_SET PROBLEM_.
Print the records verbatim, starting at the first line and ending at the line that contains "The width and height of the image is (535, 1123).", with both of those lines included.
····················
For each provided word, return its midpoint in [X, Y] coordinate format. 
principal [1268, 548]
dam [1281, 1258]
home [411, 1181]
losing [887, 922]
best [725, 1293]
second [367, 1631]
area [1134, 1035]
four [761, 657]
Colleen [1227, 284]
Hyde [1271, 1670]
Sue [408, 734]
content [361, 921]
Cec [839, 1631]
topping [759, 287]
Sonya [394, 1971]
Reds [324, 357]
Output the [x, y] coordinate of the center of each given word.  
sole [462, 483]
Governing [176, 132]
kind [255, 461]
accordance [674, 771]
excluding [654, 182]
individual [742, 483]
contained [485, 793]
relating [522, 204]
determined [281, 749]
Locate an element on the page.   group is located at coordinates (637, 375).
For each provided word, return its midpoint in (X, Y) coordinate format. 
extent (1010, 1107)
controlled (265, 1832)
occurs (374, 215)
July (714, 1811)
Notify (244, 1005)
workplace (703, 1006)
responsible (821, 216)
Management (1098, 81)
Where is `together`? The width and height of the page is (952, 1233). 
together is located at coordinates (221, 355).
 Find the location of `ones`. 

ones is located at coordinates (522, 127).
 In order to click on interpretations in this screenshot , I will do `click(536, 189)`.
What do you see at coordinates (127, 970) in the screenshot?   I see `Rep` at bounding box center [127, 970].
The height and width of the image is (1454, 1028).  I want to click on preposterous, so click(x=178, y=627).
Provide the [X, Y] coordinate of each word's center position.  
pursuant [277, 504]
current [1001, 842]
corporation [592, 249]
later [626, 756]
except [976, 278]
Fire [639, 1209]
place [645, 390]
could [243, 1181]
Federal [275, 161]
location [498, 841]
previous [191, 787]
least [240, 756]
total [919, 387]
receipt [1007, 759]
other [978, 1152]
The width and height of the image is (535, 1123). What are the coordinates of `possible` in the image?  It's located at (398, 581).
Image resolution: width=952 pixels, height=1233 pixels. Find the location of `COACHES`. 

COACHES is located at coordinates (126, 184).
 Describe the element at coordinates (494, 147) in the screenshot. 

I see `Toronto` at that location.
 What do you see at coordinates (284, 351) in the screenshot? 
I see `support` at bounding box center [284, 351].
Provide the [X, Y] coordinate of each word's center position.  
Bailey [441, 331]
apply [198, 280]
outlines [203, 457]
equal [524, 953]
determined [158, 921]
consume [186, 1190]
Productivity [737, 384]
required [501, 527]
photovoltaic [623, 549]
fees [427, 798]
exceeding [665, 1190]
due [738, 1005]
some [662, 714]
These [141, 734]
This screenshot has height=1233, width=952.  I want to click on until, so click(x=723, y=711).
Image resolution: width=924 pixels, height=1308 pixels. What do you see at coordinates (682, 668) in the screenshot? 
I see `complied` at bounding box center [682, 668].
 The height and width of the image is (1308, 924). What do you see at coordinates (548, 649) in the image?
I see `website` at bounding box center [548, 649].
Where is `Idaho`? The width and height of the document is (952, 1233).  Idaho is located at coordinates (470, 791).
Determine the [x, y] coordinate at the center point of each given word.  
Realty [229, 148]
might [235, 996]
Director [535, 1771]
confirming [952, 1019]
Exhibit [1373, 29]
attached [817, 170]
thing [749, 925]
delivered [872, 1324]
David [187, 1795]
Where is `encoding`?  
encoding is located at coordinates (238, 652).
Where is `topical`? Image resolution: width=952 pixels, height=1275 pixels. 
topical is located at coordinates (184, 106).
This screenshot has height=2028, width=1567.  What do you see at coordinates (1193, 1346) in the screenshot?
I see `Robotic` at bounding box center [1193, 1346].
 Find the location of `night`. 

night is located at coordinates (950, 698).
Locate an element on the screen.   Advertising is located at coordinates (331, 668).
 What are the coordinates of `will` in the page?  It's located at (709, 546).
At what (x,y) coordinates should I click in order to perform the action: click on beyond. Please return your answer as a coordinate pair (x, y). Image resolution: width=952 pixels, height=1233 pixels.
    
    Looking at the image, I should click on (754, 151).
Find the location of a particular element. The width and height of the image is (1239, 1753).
····················
_WORKED SOLUTION_.
For each provided word, return its midpoint in [X, Y] coordinate format. 
principal [1268, 548]
dam [1281, 1258]
home [411, 1181]
losing [887, 922]
best [725, 1293]
second [367, 1631]
area [1134, 1035]
four [761, 657]
Colleen [1227, 284]
Hyde [1271, 1670]
Sue [408, 734]
content [361, 921]
Cec [839, 1631]
topping [759, 287]
Sonya [394, 1971]
Reds [324, 357]
Output the [x, y] coordinate of the center of each given word.  
sole [462, 483]
Governing [176, 132]
kind [255, 461]
accordance [674, 771]
excluding [654, 182]
individual [742, 483]
contained [485, 793]
relating [522, 204]
determined [281, 749]
Locate an element on the page.   group is located at coordinates (637, 375).
For each provided word, return its midpoint in (X, Y) coordinate format. 
extent (1010, 1107)
controlled (265, 1832)
occurs (374, 215)
July (714, 1811)
Notify (244, 1005)
workplace (703, 1006)
responsible (821, 216)
Management (1098, 81)
Where is `together`? The width and height of the page is (952, 1233). 
together is located at coordinates (221, 355).
 Find the location of `ones`. 

ones is located at coordinates (522, 127).
 In order to click on interpretations in this screenshot , I will do `click(536, 189)`.
What do you see at coordinates (127, 970) in the screenshot?   I see `Rep` at bounding box center [127, 970].
The height and width of the image is (1454, 1028).  I want to click on preposterous, so click(x=178, y=627).
Provide the [X, Y] coordinate of each word's center position.  
pursuant [277, 504]
current [1001, 842]
corporation [592, 249]
later [626, 756]
except [976, 278]
Fire [639, 1209]
place [645, 390]
could [243, 1181]
Federal [275, 161]
location [498, 841]
previous [191, 787]
least [240, 756]
total [919, 387]
receipt [1007, 759]
other [978, 1152]
The width and height of the image is (535, 1123). What are the coordinates of `possible` in the image?  It's located at (398, 581).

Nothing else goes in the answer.